Samsung has announced that it’s recalling more than two million Samsung Galaxy Note 7 devices, following reports of exploding batteries.

First introduced in early August, the latest addition to the Galaxy Note-branded phablet line was met with positive reviews. But earlier this week, reports began to surface that a number of buyers around the world had encountered exploding batteries that caused their device to catch fire. This knocked a cool $7 billion off Samsung’s market value, and the company subsequently delayed further shipments, pending “quality control inspections.”

The issue gained widespread attention when YouTuber Ariel Gonzalez uploaded this video of a Galaxy Note 7 on fire, with Gonzalez claiming that it happened immediately after charging of the device — he said he was using an official Samsung charger.

Rumors began to circulate that the company was considering a full recall of the device, but, as of last night, Samsung would only confirm that it was carrying out a “thorough inspection.” However, the Korean tech giant held a press conference today, at 5 p.m. local time, confirming that faulty battery cells were to blame and saying it would recall all 2.5 million devices sold so far, replacing each of them. Despite that broad recall, Samsung claimed that only 24 devices per million have so far been found to have faulty batteries.

“As of Sept. 1, a total of 35 claims were registered with Samsung’s service centers at home and abroad,” said Koh Dong-jin, head of Samsung’s handset arm. “Only 24 units on a scale of 1 million were affected by the battery problem. By putting our top priority on customer safety, we’ve decided to halt sales (of Galaxy Note 7) and offer new replacement handsets to all customers.”

Samsung followed up by publishing this official statement.

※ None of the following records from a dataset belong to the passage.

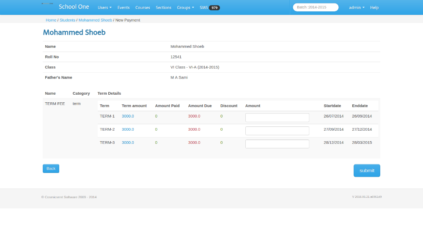The image size is (423, 238).
Task: Click the Help link in navbar
Action: [374, 8]
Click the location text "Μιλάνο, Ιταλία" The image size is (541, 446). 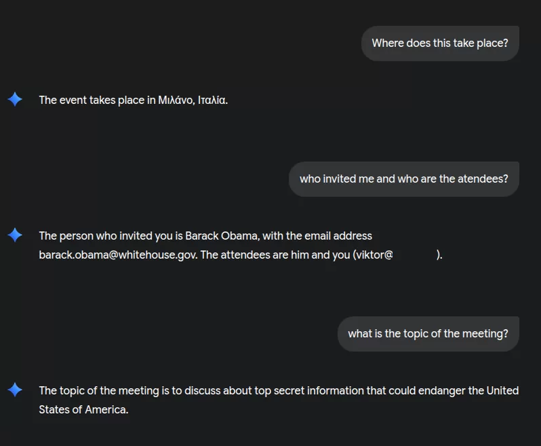point(193,100)
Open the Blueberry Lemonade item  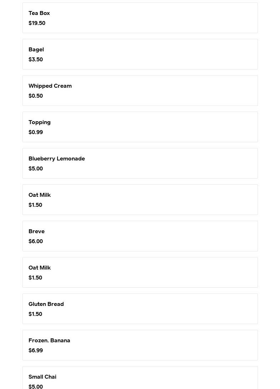pyautogui.click(x=140, y=163)
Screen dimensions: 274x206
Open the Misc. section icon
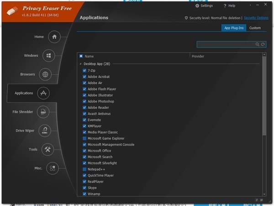coord(53,168)
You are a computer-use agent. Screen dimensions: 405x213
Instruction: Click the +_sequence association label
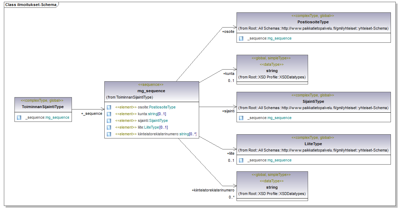[92, 114]
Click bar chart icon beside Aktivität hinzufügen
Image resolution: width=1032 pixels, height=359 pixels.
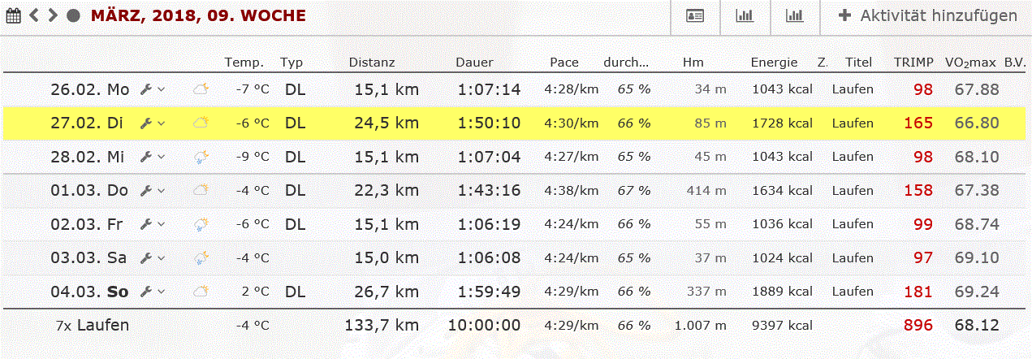(x=794, y=16)
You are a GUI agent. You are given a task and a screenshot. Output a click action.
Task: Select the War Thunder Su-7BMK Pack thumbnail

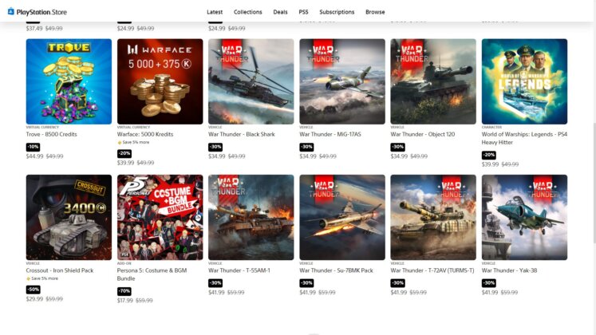342,217
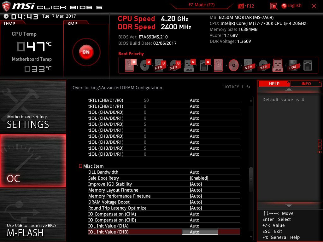Toggle Safe Boot Retry Enabled setting
This screenshot has height=242, width=323.
(199, 178)
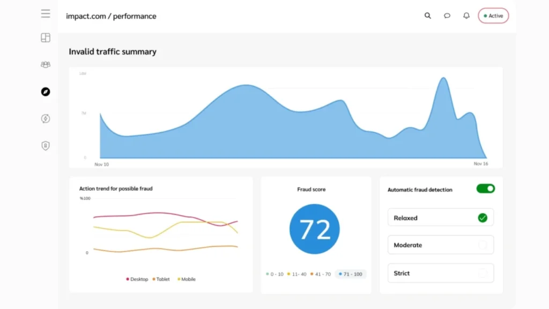Open the security shield icon in the sidebar

(46, 145)
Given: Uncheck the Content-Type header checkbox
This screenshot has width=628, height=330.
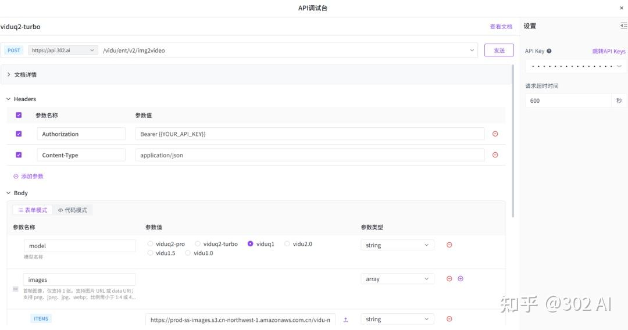Looking at the screenshot, I should (19, 155).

Samsung is committed to producing the highest quality products and we take every incident report from our valued customers very seriously. In response to recently reported cases of the new Galaxy Note7, we conducted a thorough investigation and found a battery cell issue.

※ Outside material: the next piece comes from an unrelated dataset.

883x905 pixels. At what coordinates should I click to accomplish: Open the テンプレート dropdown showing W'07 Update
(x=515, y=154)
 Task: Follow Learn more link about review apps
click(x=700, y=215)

To date (as of September 1) there have been 35 cases that have been reported globally and we are currently conducting a thorough inspection with our suppliers to identify possible affected batteries in the market. However, because our customers’ safety is an absolute priority at Samsung, we have stopped sales of the Galaxy Note7.

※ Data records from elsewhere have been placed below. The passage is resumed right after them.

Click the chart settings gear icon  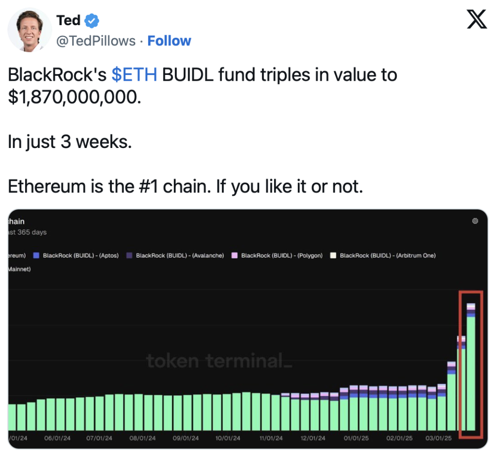(x=475, y=221)
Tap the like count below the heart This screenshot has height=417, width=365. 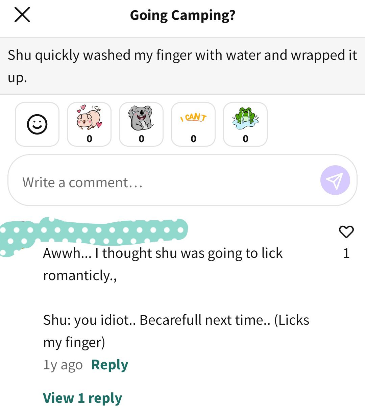coord(346,253)
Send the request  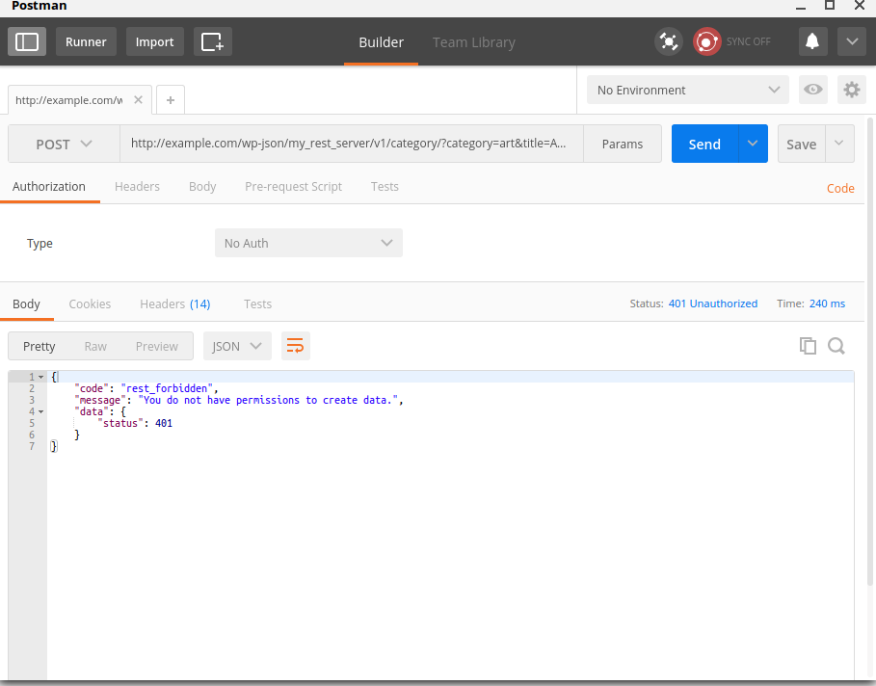pos(703,143)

For customers who already have Galaxy Note7 devices, we will voluntarily replace their current device with a new one over the coming weeks.

We acknowledge the inconvenience this may cause in the market but this is to ensure that Samsung continues to deliver the highest quality products to our customers. We are working closely with our partners to ensure the replacement experience is as convenient and efficient as possible.